## Supplement 4: Classification

In [2]:
%matplotlib inline
import numpy as np
import pandas as pd
import sklearn


### 4.1 Programming Task: Gaussian Naive-Bayes Classifier
The Iris dataset, containing measurements of the flower parts obtained from 3 different species of the Iris plant, is provided in the file __iris.csv__. The first four columns of the dataset contain the measurement values representing input features for the model and the last column contains class labels of the plant species: Iris-setosa, Iris-versicolor, and Iris-virginica.
The goal of this task is to implement a Gaussian Naive-Bayes classifier for the Iris dataset.

i\. What are the assumptions on the dataset required for the Gaussian Naive-Bayes model?

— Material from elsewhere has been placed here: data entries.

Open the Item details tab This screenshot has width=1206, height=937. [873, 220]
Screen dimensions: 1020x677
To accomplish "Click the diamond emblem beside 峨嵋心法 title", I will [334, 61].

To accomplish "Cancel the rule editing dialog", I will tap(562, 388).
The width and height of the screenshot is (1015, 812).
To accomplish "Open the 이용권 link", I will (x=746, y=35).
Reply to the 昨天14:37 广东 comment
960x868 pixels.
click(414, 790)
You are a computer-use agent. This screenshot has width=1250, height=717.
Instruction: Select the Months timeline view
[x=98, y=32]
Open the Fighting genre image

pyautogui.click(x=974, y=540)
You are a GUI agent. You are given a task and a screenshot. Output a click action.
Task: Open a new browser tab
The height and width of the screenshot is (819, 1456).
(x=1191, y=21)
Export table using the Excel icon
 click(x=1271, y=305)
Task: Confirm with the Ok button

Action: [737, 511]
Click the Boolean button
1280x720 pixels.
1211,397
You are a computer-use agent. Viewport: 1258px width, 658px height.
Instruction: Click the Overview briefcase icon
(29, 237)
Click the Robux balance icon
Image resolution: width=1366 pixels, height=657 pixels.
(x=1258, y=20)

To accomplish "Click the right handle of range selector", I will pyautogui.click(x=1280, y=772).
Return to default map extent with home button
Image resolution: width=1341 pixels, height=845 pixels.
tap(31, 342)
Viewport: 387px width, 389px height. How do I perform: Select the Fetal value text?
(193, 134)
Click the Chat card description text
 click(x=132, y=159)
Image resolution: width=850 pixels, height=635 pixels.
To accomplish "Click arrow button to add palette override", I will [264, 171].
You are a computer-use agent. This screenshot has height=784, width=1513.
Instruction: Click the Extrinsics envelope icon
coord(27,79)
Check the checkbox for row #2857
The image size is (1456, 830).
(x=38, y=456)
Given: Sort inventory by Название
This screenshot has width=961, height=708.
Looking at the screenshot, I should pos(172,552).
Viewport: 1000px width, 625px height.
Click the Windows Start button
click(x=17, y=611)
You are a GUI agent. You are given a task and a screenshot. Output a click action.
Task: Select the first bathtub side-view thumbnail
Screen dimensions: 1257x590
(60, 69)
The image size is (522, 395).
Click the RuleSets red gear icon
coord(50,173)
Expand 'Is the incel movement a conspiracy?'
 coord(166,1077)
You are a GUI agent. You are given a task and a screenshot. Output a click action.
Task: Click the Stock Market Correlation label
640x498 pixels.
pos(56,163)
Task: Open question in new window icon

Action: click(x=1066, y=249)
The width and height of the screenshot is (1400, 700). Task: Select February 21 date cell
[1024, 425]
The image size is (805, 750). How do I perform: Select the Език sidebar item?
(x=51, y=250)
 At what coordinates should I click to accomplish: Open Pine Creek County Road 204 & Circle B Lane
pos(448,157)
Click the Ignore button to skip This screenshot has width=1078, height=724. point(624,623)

ii\. Split the dataset into train and test by the 80:20 ratio.


In [13]:
data=pd.read_csv('./iris.csv')

# i. Given the class the features are conditionally independent i.e product(p(x1,x2...xn|y=k)=p(x1|y=k)*....p(xn|y=k)
train_length=int(0.8*len(data))
train_data=data[:train_length]
test_data=data[train_length:]
print(len(data),len(train_data),len(test_data))
def to_numpy(X):
    return X.to_numpy()

x_train,y_train,x_test,y_test=train_data.drop(columns=["Species"]),train_data["Species"],test_data.drop(columns=["Species"]),test_data["Species"]
x_train_np,x_test_np=to_numpy(x_train),to_numpy(x_test)
unique_classes=y_train.unique()
str_to_int={cls:idx+1 for idx,cls in enumerate(unique_classes)}
y_train_int,y_test_int=y_train.map(str_to_int),y_test.map(str_to_int)
y_train_np,y_test_np=to_numpy(y_train_int),to_numpy(y_test_int)
print(np.unique(y_train_np))

150 120 30
[1 2 3]


iii\. Estimate the parameters of the Gaussian Naive-Bayes classifier using the train set.


In [20]:

def mean_var_prior(X,Y):
    classes=np.unique(Y)
    mean,Var,Prior={},{},{}
    for cls in classes:
        X_cls=X[Y==cls]
        mean[cls]=np.mean(X_cls,axis=0)
        Var[cls]=np.cov(X_cls,rowvar=False)
        Prior[cls]=len(X_cls)/len(Y)
    return mean,Var,Prior
    

def multivariate_gaussian(X,mean,cov):
    d=X.shape[-1]
    det=np.linalg.det(cov)
    normalizer=1/(np.power((2*np.pi),float(d/2))*np.power(det,1./2))
    x_mu=X-mean
    inv=np.linalg.inv(cov)
    p_X=normalizer*np.exp(-0.5*(x_mu.T@inv@x_mu))
    return p_X

def predict(X,mean,Var,Prior):
    classes=list(mean.keys())
    predictions=[]
    for x in X:
        class_probs={}
        for cls in classes:
            p_x_given_cls=multivariate_gaussian(x,mean[cls],Var[cls])
            class_probs[cls]=p_x_given_cls*Prior[cls]
        predicted_class=max(class_probs,key=class_probs.get)
        predictions.append(predicted_class)
    return np.array(predictions)


Mean,Var,Prior=mean_var_prior(x_train_np,y_train_np)
predictions=predict(x_train_np,Mean,Var,Prior)
accuracy=np.sum(y_train_np==predictions)/len(y_train_np)
print(accuracy)


0.9916666666666667


iv\. Using the learned parameters, predict the classes for the samples in the test set.


In [21]:

predictions=predict(x_test_np,Mean,Var,Prior)
accuracy=np.sum(y_test_np==predictions)/len(y_test_np)
print(accuracy)


0.9666666666666667


What is the accuracy of the model on the test set?

In [25]:
from sklearn.naive_bayes import GaussianNB
from sklearn.metrics import accuracy_score
model=GaussianNB()
model.fit(x_train_np,y_train_np)
pred=model.predict(x_test_np)
accuracy=accuracy_score(y_test_np,pred)
print(accuracy)



0.9333333333333333